Task description — Copy out all the lines in the records that include the word "computer".

Records shown —
────────────────────

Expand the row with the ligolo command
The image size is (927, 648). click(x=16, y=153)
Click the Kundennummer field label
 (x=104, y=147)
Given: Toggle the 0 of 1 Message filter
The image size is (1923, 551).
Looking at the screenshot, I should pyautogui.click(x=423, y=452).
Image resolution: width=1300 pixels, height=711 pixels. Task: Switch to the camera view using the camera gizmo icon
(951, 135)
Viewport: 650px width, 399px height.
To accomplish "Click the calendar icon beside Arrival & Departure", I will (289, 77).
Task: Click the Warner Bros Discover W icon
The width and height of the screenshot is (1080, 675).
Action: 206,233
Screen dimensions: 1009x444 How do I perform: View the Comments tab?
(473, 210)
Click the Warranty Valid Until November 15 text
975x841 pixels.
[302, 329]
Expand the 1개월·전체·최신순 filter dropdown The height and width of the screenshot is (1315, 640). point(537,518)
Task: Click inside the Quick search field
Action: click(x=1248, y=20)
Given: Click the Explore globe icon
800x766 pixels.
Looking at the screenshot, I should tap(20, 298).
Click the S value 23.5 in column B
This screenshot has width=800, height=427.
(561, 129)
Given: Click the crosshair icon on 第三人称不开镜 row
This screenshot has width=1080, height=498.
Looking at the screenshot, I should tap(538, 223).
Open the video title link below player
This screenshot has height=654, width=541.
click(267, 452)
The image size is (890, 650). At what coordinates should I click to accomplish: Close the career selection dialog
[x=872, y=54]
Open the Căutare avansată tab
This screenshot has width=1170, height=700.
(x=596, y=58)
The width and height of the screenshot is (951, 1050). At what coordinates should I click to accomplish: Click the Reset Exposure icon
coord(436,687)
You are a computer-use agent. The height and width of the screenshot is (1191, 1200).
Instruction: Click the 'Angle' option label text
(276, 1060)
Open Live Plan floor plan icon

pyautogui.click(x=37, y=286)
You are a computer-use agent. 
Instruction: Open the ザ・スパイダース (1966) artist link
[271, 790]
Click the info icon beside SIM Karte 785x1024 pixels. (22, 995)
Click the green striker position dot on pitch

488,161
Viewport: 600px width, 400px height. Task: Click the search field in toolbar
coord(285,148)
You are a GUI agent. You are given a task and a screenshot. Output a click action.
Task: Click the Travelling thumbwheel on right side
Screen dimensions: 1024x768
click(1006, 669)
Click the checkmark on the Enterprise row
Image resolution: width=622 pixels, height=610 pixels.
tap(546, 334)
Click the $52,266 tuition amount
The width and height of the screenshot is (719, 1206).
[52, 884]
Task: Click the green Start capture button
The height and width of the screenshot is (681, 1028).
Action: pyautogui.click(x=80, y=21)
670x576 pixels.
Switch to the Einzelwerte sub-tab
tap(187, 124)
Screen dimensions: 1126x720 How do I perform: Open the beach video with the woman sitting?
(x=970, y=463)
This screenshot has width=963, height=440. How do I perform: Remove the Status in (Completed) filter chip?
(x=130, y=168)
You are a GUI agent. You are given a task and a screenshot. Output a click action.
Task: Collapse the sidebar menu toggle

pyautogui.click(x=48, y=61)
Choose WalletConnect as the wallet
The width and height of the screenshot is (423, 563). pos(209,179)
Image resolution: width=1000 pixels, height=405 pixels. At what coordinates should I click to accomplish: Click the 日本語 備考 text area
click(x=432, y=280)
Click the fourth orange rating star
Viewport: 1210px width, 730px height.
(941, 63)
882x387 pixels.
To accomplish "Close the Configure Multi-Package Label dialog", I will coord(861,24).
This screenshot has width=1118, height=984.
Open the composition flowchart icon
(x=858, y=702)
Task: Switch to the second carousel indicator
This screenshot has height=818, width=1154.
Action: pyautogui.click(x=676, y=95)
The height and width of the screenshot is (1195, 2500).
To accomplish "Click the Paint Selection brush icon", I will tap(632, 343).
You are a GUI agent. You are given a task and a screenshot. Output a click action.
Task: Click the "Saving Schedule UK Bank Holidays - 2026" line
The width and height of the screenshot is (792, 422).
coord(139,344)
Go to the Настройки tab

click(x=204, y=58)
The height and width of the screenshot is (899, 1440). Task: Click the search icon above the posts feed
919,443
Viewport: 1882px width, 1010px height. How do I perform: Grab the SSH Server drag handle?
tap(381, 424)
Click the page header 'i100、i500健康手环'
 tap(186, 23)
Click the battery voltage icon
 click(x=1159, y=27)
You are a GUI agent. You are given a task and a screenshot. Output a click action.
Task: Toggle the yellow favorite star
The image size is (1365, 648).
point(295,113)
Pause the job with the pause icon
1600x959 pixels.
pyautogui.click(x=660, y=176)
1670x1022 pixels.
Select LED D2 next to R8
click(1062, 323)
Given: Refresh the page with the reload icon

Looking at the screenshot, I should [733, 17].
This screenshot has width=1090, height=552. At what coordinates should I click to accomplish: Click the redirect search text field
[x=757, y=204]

────────────────────

Task solution —
You are a computer-use agent. The height and width of the screenshot is (1191, 1200).
You are a computer-use agent. 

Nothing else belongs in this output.